The 8 ohm figure in audio pretty much always refers to the nominal impedance of a loudspeaker, and in this kind of circuit impedance matching is NOT desirable – the source (a power amp) always has a very LOW output impedance so that it can deliver power to the speaker while dissipating the MINIMUM of power itself.

So a bridged T would never be used in this type of circuit. If it was desirable to reduce speaker volume in the output (unlikely, that’s what volume controls are for!) a simple series resistor with the speaker would be the most likely approach. But it would need quite some power rating.

“…in this kind of circuit impedance matching is NOT desirable…”

That’s not correct.
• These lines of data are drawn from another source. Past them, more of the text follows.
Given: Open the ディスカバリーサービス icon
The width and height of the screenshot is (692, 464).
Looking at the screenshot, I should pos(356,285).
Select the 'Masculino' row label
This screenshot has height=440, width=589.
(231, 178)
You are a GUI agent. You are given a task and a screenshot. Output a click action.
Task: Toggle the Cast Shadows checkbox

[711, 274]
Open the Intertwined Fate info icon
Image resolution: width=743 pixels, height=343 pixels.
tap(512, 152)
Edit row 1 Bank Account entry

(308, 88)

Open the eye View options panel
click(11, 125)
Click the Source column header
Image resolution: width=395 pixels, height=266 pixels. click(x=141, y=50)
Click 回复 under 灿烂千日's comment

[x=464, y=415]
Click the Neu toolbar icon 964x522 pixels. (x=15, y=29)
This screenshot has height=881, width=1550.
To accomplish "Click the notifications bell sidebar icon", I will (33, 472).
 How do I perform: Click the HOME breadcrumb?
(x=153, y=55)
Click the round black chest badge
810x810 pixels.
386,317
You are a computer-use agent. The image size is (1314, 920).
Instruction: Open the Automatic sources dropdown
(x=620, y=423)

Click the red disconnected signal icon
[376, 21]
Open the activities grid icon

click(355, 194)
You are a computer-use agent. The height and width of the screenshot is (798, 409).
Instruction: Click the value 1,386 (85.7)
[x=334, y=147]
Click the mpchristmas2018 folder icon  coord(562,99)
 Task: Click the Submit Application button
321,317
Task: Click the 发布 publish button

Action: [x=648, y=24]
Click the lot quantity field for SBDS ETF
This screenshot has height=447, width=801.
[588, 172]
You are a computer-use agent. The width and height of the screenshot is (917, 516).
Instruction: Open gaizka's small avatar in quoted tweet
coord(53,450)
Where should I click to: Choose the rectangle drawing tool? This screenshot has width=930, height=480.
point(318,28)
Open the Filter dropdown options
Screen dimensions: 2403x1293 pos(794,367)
Amplifiers are designed with a specific output impedance, or a specific range of output impadance, in mind. THD will vary depending upon output/load impedance, and when the subject is low-distortion amplifiers this is indeed a concern. Speakers are not purely resistive terminations; try measuring several with an LCR meter! Thus low distortion audio power amplifiers are designed to behave in the desired way within a defined range of load impedance; resistive, inductive, capacitive.

To test an amplifier at high output it’s necessary to provide a suitable “dummy load” and then attenuate the output to a suitable level for measurement equipment, which could include, or be, a low power monitor speaker.

Thanks for the explanation Daniel, This is just an example and can be used for any type or impedance of transmission line. Its the idea and calculations I am trying to get across in this tutorial.